Source =

Question

Solve the system Equation... Attempt 2 ;-;

Answer 1

y = -x + 7 and y = 0.5(x - 3)^2

Answer 2

0.5(x - 3)^2 = -x + 7?

Answer 3

Hint: Solve this for x;

y = -x + 7

But it doesn't matter which way you substitute, you're going to end up with a quadratic expression either way you do it. I'd at least multiply the second equation by 2 on both sides to get rid of that decimal.

Answer 4

so Multiply 0.5 and -x by 2 @Hero?

Answer 5

I'm Lost big time.

Answer 6

2(y = -x + 7) and 2(y = 0.5(x - 3)^2)

Answer 7

Oh.

Answer 8

So it's y = -2x + 14 for the first equation?

Answer 9

More like 2y = -2x + 14

Answer 10

Oh.

Answer 11

Anyway, Not sure how useful it is to multiply both equations by 2. Just trying to get rid of that decimal. I personally don't like decimals.

Answer 12

Oh, me too.

Answer 13

My Teacher said this to me when I asked for help, and I don't quite get it.

Great, now Multiply both sides by 2 and then FOIL: -2x + 14 = x^2 - 6x + 9 Simplify: x^2 - 4x - 5 = 0 then factor to figure out the x's, then sub it x's to get y. You should end with two coordinates (x,y) where the graph's intersect.

Answer 14

Yep, that looks good actually.

Answer 15

Oh, so now what?

Answer 16

Well, you have to actually factor x^2 - 4x - 5

Answer 17

Oh

Answer 18

i'm so sorry, im lost right now. My Brain is Blank....

Answer 19

Rip my brian. ;-;

Answer 20

Do you know how to factor quadratic expressions?

Answer 21

Uhh, Yeah... I think. I might just need a reminder.

Answer 22

... a "refresher" you mean.

Answer 23

Yeah.. ;-;

Answer 24

We need to factor \(x^2 - 4x - 5\) so a = 1, b = -4, and c = -5

And we need to find two numbers \(m\) and \(n\) such that
\(m + n = |b|\)
\(m \times n = ac\)

Records =

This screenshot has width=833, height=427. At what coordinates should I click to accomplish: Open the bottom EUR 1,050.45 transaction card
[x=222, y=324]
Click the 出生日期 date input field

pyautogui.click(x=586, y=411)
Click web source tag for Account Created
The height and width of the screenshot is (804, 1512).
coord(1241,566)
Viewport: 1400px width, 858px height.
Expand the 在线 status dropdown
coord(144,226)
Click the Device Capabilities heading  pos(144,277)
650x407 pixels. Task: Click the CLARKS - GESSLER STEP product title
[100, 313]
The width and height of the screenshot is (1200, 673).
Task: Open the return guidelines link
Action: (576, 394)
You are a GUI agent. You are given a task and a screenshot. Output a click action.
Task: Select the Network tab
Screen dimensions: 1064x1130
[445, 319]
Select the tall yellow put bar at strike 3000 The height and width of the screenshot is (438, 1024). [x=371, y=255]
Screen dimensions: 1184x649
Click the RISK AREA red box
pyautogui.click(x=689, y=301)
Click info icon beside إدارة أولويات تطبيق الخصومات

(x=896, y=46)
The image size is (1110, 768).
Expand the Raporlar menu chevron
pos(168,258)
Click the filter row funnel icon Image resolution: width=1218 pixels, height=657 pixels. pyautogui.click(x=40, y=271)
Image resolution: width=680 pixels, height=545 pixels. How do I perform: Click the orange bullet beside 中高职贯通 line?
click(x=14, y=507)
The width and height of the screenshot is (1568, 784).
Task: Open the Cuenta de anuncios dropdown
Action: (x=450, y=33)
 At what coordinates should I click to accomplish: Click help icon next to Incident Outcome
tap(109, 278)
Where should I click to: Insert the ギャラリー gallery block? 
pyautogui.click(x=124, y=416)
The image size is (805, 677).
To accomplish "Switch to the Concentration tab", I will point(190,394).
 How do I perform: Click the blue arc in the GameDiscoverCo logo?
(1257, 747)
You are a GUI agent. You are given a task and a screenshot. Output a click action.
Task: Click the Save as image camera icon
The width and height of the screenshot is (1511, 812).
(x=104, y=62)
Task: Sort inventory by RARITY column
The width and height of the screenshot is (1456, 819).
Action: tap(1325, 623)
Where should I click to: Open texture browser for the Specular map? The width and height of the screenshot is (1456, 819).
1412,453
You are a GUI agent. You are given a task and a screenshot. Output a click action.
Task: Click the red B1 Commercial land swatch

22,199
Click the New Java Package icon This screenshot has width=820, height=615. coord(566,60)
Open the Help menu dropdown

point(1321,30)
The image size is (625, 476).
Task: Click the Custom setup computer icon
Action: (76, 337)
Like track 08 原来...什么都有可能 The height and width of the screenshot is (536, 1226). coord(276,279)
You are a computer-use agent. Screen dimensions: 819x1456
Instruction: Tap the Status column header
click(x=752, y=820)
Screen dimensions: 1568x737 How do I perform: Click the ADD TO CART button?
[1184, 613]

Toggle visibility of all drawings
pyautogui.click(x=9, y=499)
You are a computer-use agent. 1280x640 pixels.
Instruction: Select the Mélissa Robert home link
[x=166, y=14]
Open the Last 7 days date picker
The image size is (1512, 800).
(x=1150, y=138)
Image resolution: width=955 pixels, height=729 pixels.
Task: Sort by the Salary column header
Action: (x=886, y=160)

Work instructions =
Reproduce the stretch of the equation-solving thread above that starts with the words "But it doesn't" and ends after "Lost big time.".

Result of the exercise =
But it doesn't matter which way you substitute, you're going to end up with a quadratic expression either way you do it. I'd at least multiply the second equation by 2 on both sides to get rid of that decimal.

Answer 4

so Multiply 0.5 and -x by 2 @Hero?

Answer 5

I'm Lost big time.